Cinco de Mayo…a day for Mexican folks to display their ethnic pride and for people of all cultures to indulge in mariachi music, mouth-watering Mexican food and strong, tasty margaritas.
As legend would have it, the margarita was invented in 1941 in Ensenada, Mexico by a bartender named Don Carlos Orozco. Orozco was experimenting with mixing new drinks when a prestigious visitor arrived: Margarita Henkel, the daughter of a German ambassador. Don Carlos offered the drink to Margarita and named it after her for being the first person to taste it. So if you can believe Wikipedia (I know…I know…), the margarita was named after a German.
In any event, here are a few recipes for you to try out at home!
First, a classic margarita from the Epicurious website:
- 2 ounces tequila made from 100 percent agave, preferably reposado or blanco
- 1 ounce Cointreau
- 1 ounce freshly squeezed lime juice
- Salt for garnish
Combine tequila, Cointreau, and lime juice in cocktail shaker filled with ice. Moisten rim of Margarita or other cocktail glass with lime juice or water. Holding glass upside down, dip rim into salt. Shake and strain drink into glass and serve.
Here’s a frozen margarita courtesy of drinksmixer.com:
- 2 tsp coarse salt
- 1 lime wedge
- 3 oz white tequila
- 1 oz triple sec
- 2 oz lime juice
- 1 cup crushed ice
Bobby Flay has a cool frozen watermelon margarita that serves eight:
- 5 cups cubed watermelon, seeds removed
- 1/2 cup simple syrup (equal amounts sugar and water, heated until sugar melts), cooled
- 1/2 cup fresh lime juice
- 2 cups silver tequila
- 4 ounces orange liqueur
- 2 ounces melon liqueur
- Watermelon wedges, for garnish
Place watermelon in a food processor and process until smooth. Pour the pureed watermelon into two empty ice cube trays and freeze until firm, at least four hours. Place martini glasses in the freezer to chill.
Place two cups of the watermelon ice cubes and the remaining ingredients in a blender and blend until smooth. Pour into four glasses and repeat with the remaining ingredients. Garnish each glass with a watermelon wedge.
A low-cal version comes from Cooking Light magazine. (To be honest, it looks like it’s just a really small drink, but you can always have two and still feel good about yourself.)

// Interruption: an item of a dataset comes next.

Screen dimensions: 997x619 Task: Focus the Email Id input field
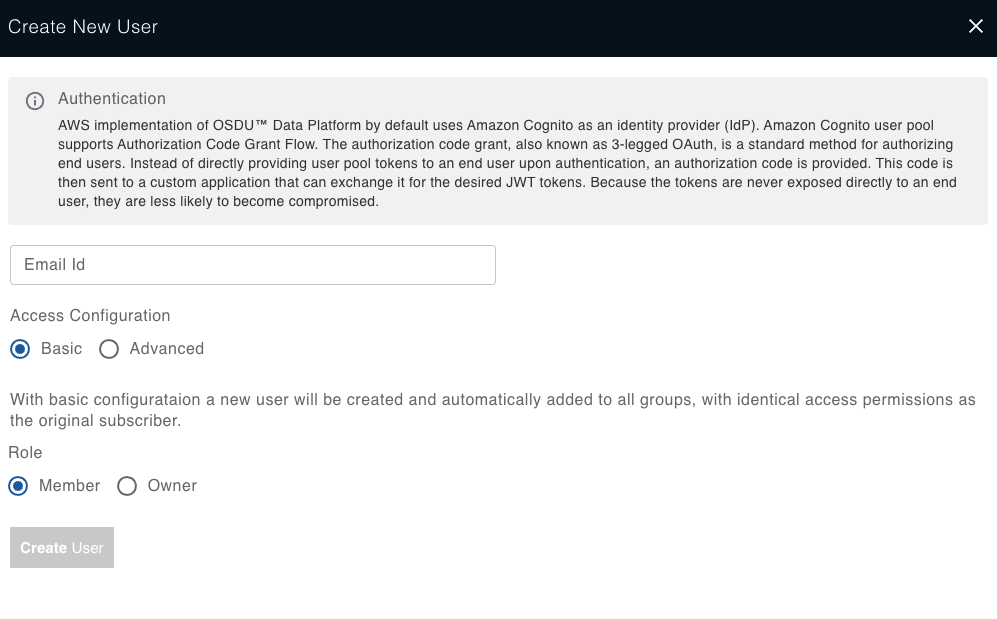coord(252,264)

- 1 ounce premium or silver tequila
- 1/2 ounce Cointreau or other orange-flavored liqueur
- 1.5 oz. fresh-squeezed lime juice
Combine ingredients. Shake with 3/4 cup ice; garnish with lime.
And for folks who don’t drink alcohol, here’s a Virgin Margarita recipe for four from lovetoknow.com.
- 1 6-ounce can frozen limeade concentrate, thawed
- 1/4 cup orange juice
- 2 tablespoons kosher salt
- 1/2 lime, cut into 4 equal size wedges
- 4 cups ice cubes
Moisten the rim of the serving glasses with a little lime juice. Put the salt in a huge saucer or shallow pie pan. Invert each glass in the salt, and gently twist to coat the rim with salt. Invert each glass in the salt, and gently twist to coat the rim. Place the limeade concentrate, orange juice and ice cubes in a blender. Pour into glasses and be careful not to disturb the salt on the rims. Garnish the viagra soft tabs 100 mg drinks with lime wedges and serve.
And finally, if you love both mojitos and margaritas and are waffling over which one to have, try a Mojarita for four, courtesy of iVillage:
- 20 fresh mint leaves, more for garnish
- 8 oz. tequila
- 2 oz. fresh lime juice
- 2 oz. agave nectar
- 4 oz. soda water to top
- 2 limes, cut into wedges
In a cocktail shaker, add torn mint leaves, lime wedges, lime juice, and muddle together allowing the flavors to marry and the aromas to release. Add two cups crushed ice and tequila. Shake well. Pour evenly into four glasses, adding additional crushed ice on top and mixing well. Top with soda water. Garnish with mint sprigs.
But if you’re lazy, like me, come to the North Square lounge and have the bartender mix you up a strawberry basil margarita with jimador tequila, lime juice, strawberries and basil. Estaba delicioso!
Cheers! And enjoy the weekend, everyone!